JURANVILLE, FHER, 2019
DISCOURS PSYCHANALYTIQUE, Individu, Sens, Grâce, LACAN
"Comment le discours peut-il réellement mettre en question le rapport de fascination que l’existant établit avec un maître quel qu’il soit ? Et comment peut-il se conformer à son essence de discours qui est de s’ouvrir à l’Autre et de chercher son libre accord avec le savoir rationnel qu’il véhicule ? Il faut que celui qui est en position de fasciner pose sa propre finitude – de façon absolument libre, sans en jouir libidinalement comme le fait celui qui tient le discours hystérico-populaire parce qu’il reste fasciné par le maître auquel il adresse vainement son discours de protestation. Et il faut en même temps qu’il pose celui qui est en position d’être fasciné comme ayant déjà la vérité en lui et devant simplement la laisser venir dans sa parole – ce qui impliquera l’épreuve de la finitude, mais n’a pas à être mentionné d’emblée. Ce double mouvement d’effacement ou dé-position de soi, et d’affirmation de la vérité en l’autre devenant Autre vrai, caractérise la grâce."
JURANVILLE, 2024, PL
REVELATION, Autre, Métaphore, Grâce
"Que, pour le dégagement, en toute langue, de la signification essentielle en question et pour la libération du principe créateur de cette signification, la rupture par la Révélation religieuse et, de là, par l’avènement de la philosophie soit décisive, nous l’avons souvent dit. La Révélation appelle à dépasser le rejet de l’Autre, de l’autre homme, la violence sacrificielle exercée contre lui et, bien au contraire, à espérer cet Autre, à l’accueillir et à l’aimer dans la puissance créatrice qu’il a comme Autre... La portée majeure accordée par la Révélation, à la différence de ce qu’on peut voir dans la philosophie grecque, au langage, serait le signe de la mise au premier plan de la relation à l’Autre en général.

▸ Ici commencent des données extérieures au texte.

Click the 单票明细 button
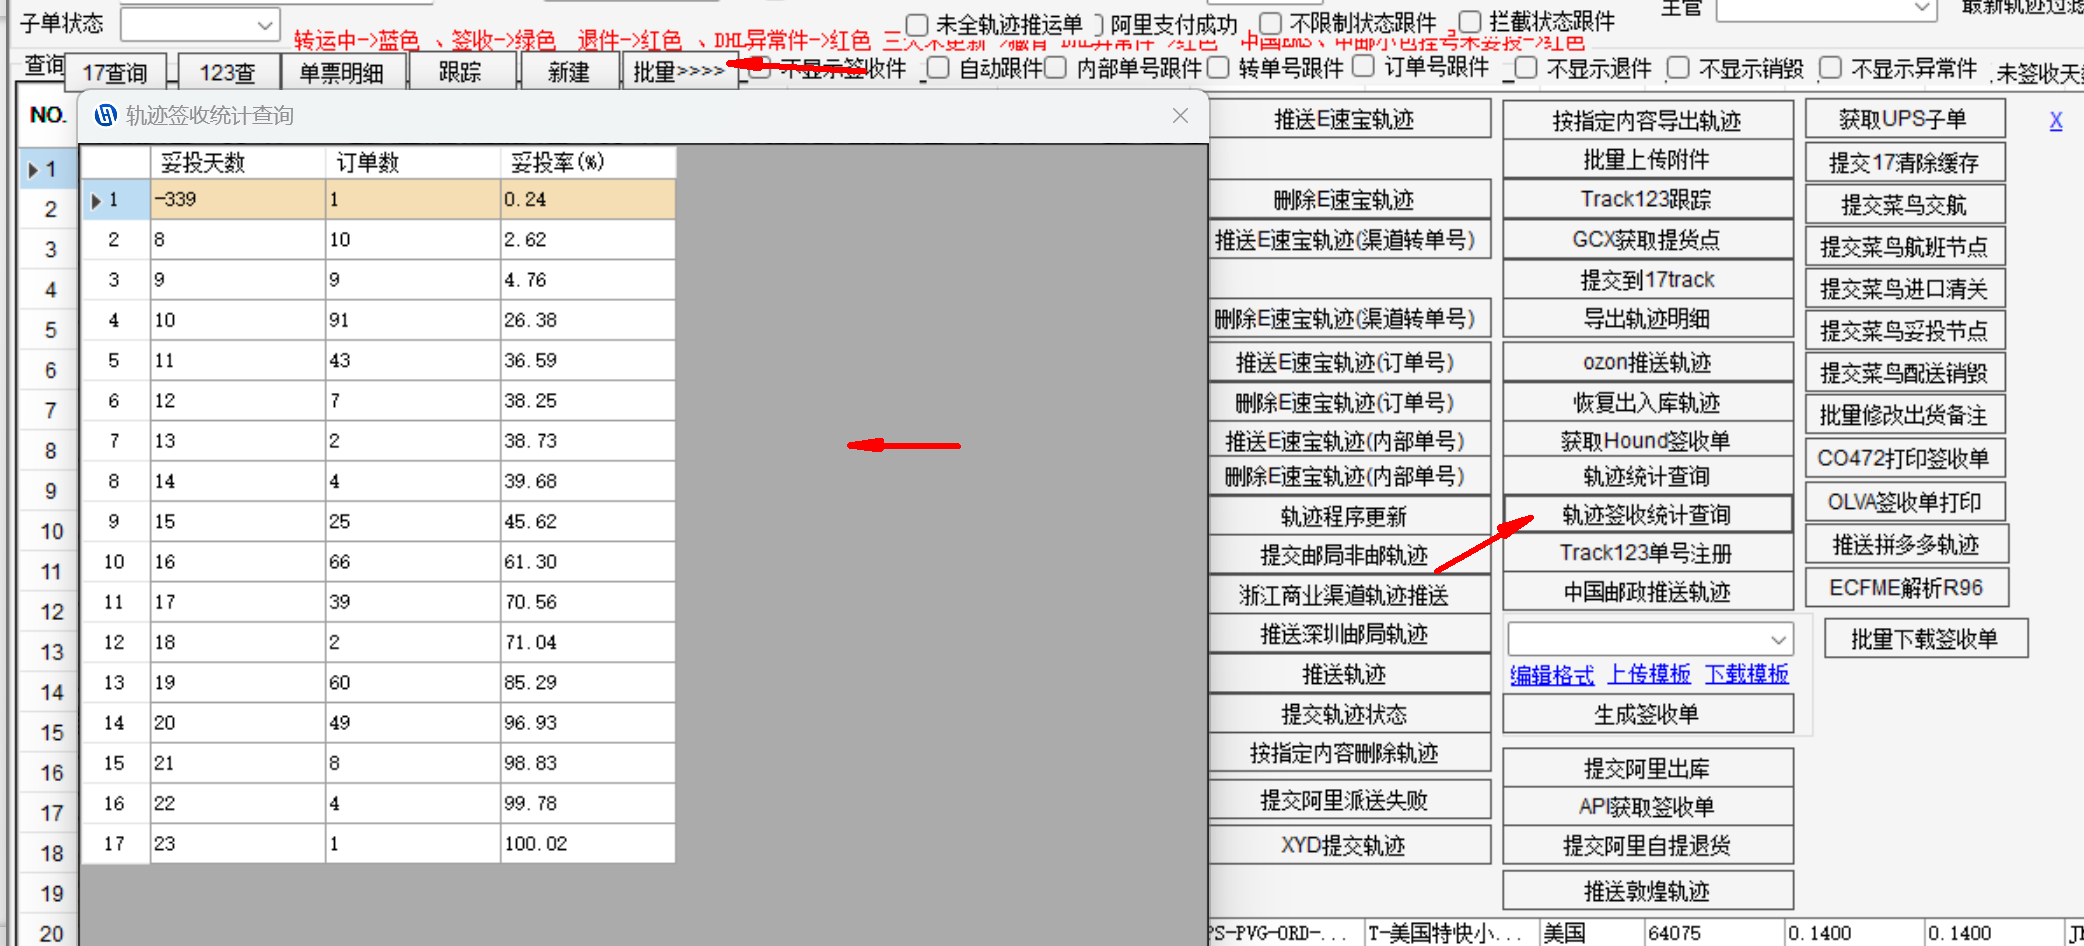Viewport: 2084px width, 946px height. 341,73
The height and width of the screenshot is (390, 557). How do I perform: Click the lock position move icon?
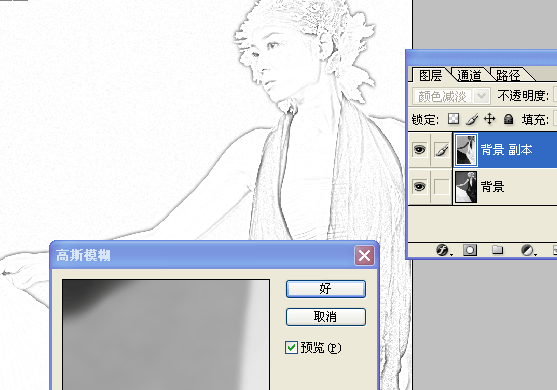490,119
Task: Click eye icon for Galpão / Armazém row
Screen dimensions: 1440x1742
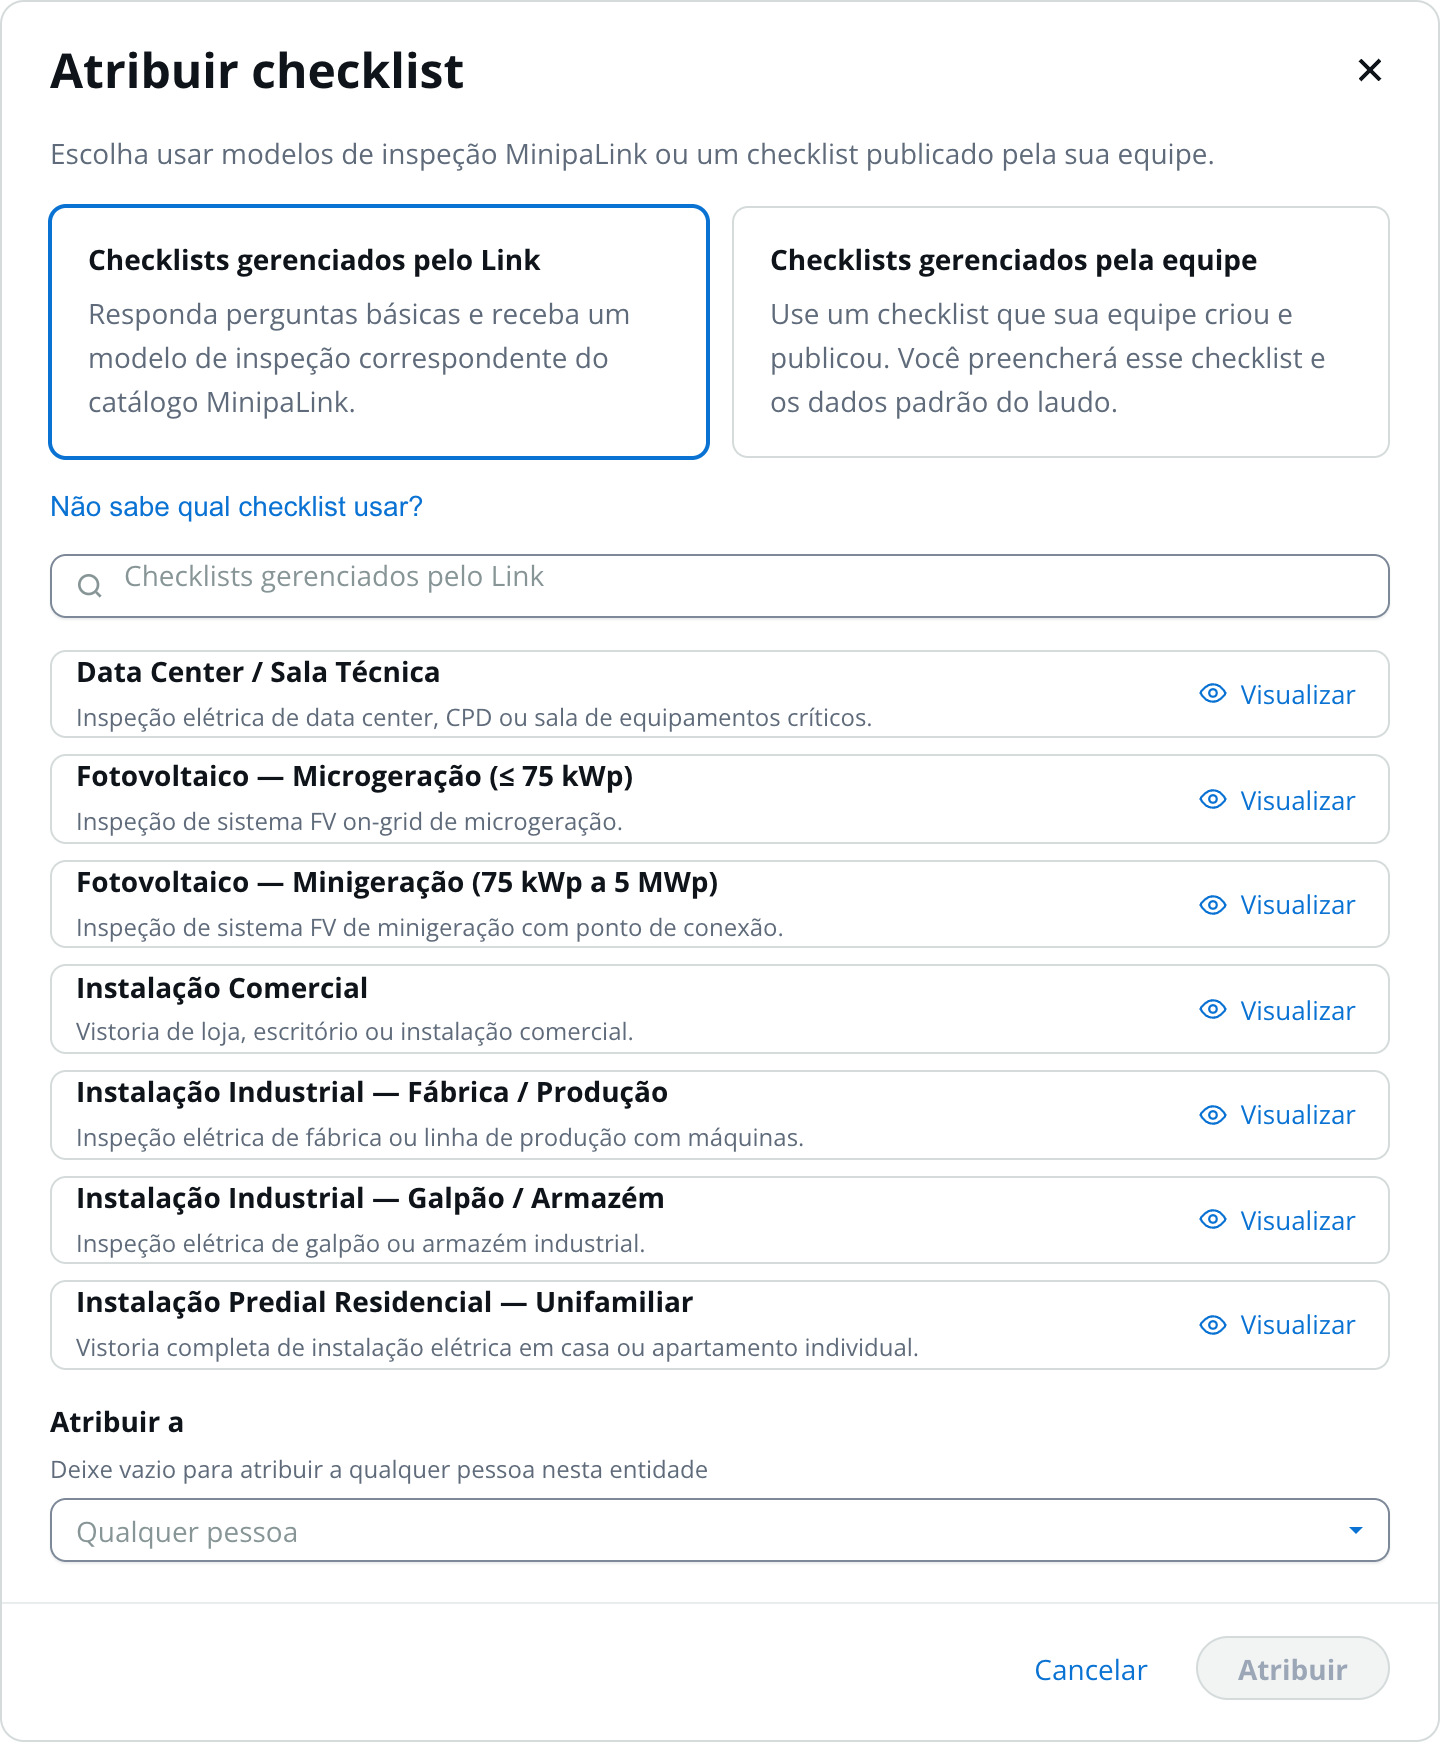Action: tap(1212, 1219)
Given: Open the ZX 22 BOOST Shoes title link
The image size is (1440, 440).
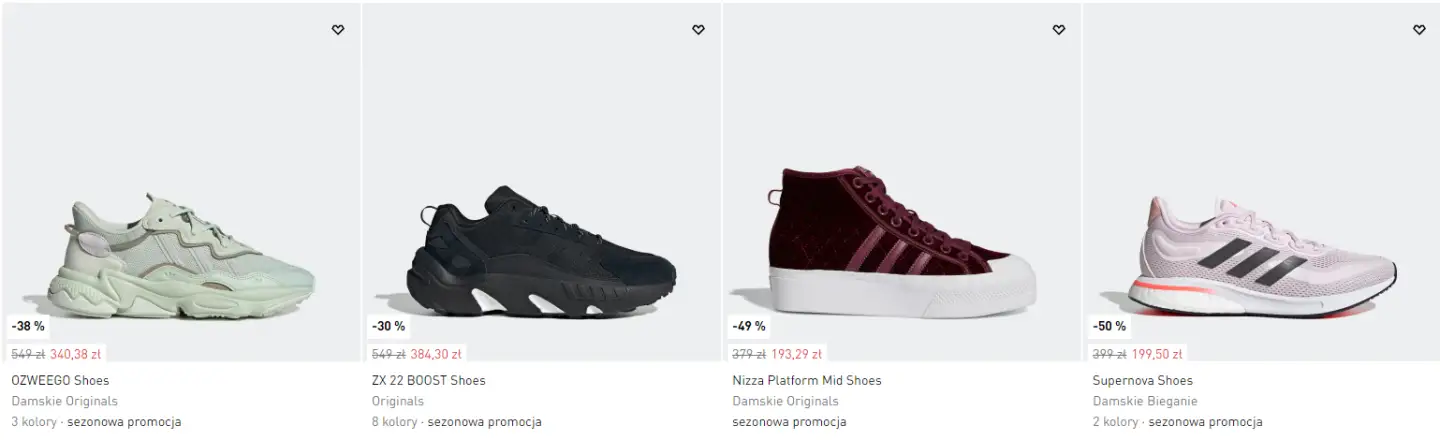Looking at the screenshot, I should [428, 381].
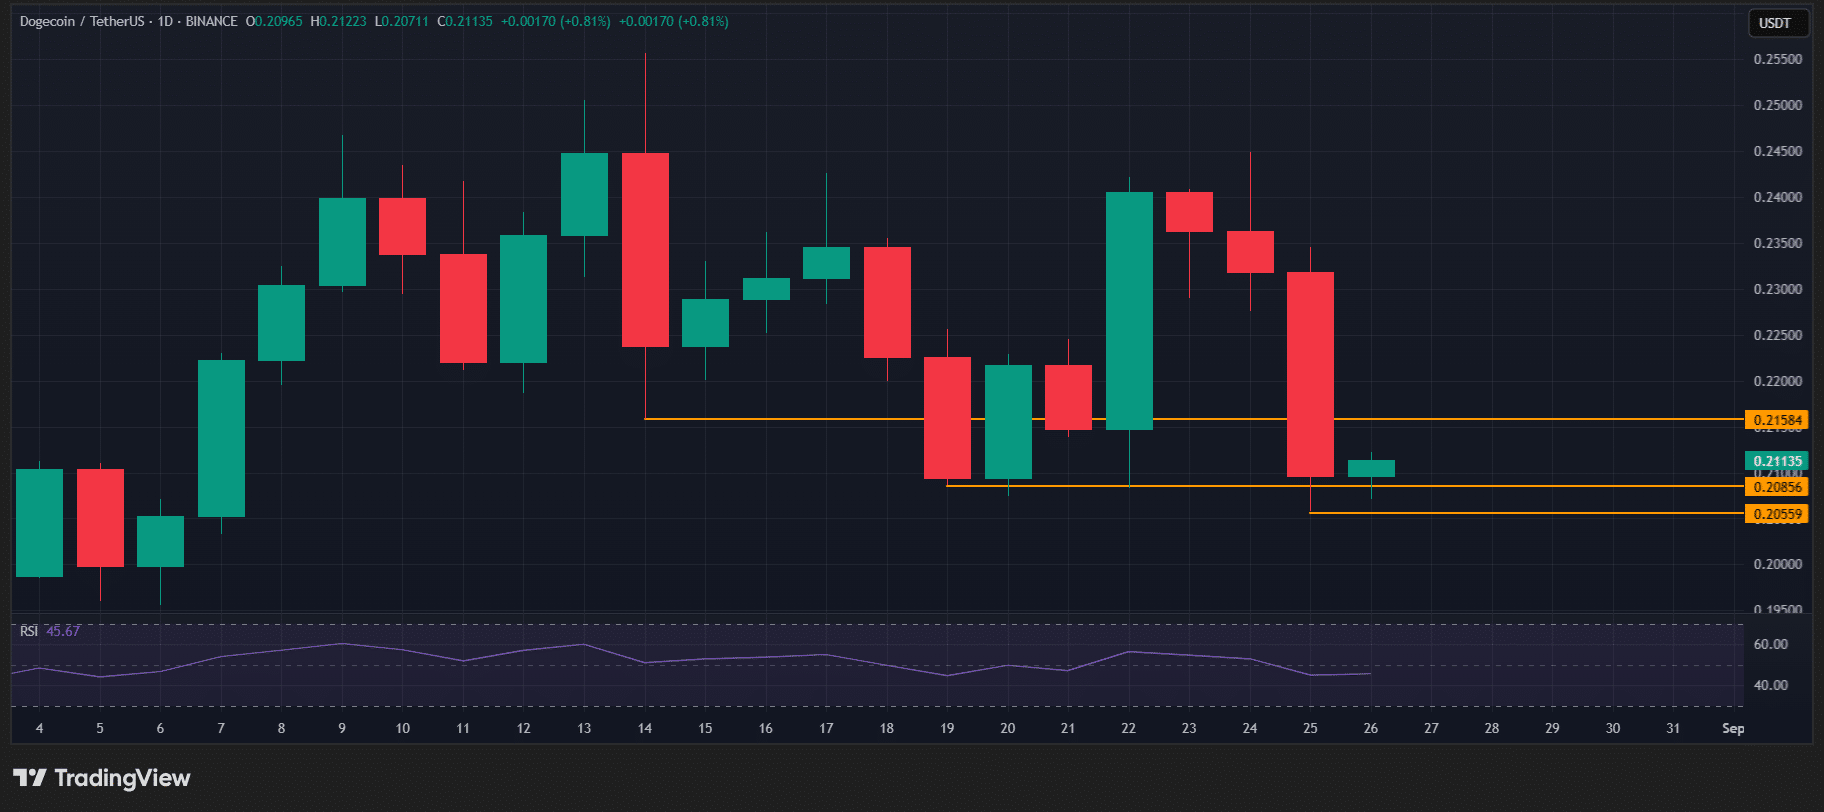The height and width of the screenshot is (812, 1824).
Task: Click the Dogecoin / TetherUS symbol title
Action: [80, 21]
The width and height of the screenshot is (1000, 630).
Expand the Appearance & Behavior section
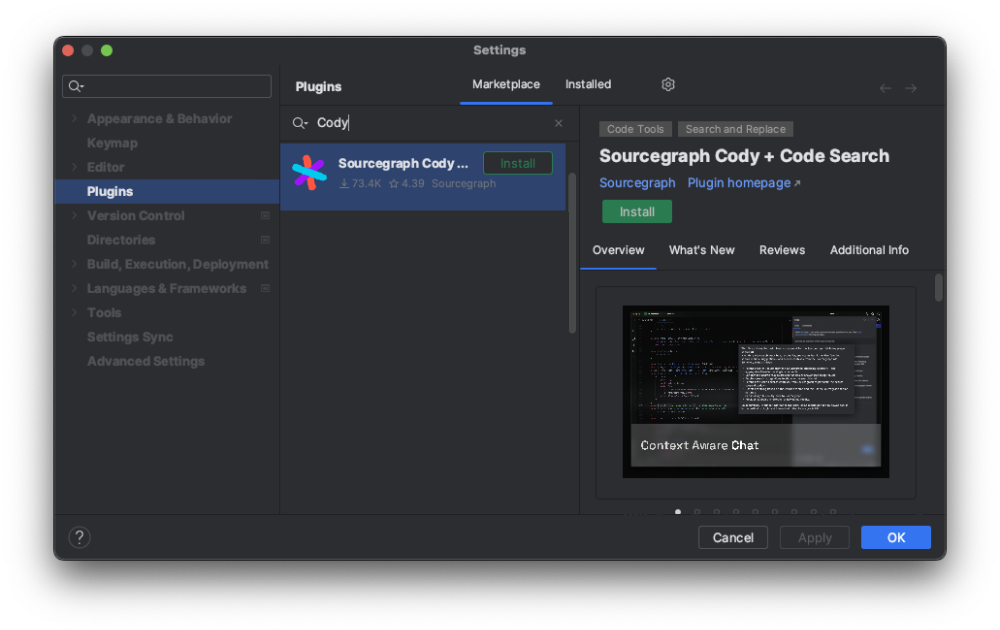tap(73, 118)
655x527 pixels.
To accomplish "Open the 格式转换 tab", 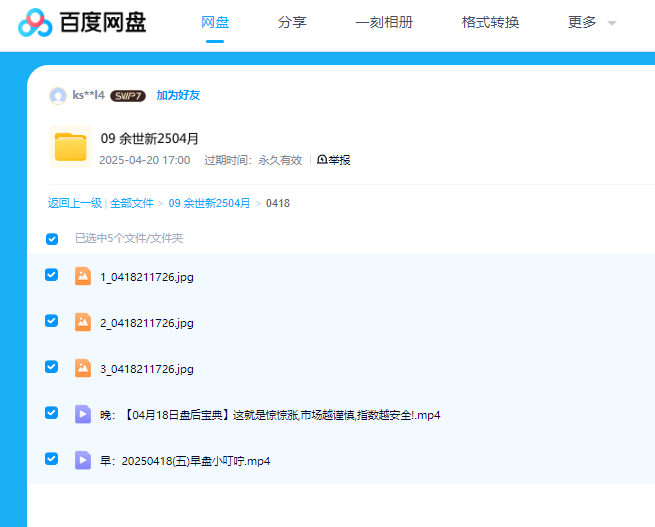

Mais, si la pensée biblique peut être opposée, en cela, à la lettre de la philosophie grecque, cela ne vaut, selon nous, que pour la thématisation que la philosophie propose (et doit proposer) à son commencement. La grâce (avec l’élection) est par elle en fait présupposée dans la relation de Socrate avec ses interlocuteurs, et elle deviendra l’un des thèmes majeurs de la philosophie contemporaine. Trigano ("L’Hébreu, une philosophie") note à juste titre l’identification, dans la Bible (et elle serait également fondatrice pour la philosophie), de Dieu et de l’être. Il parle du « coup de force philosophique qui fonde la pensée juive : le radical du verbe être (HVH) [donnant] le nom divin YHVH, qui est une forme (erratique) de la conjugaison du verbe être."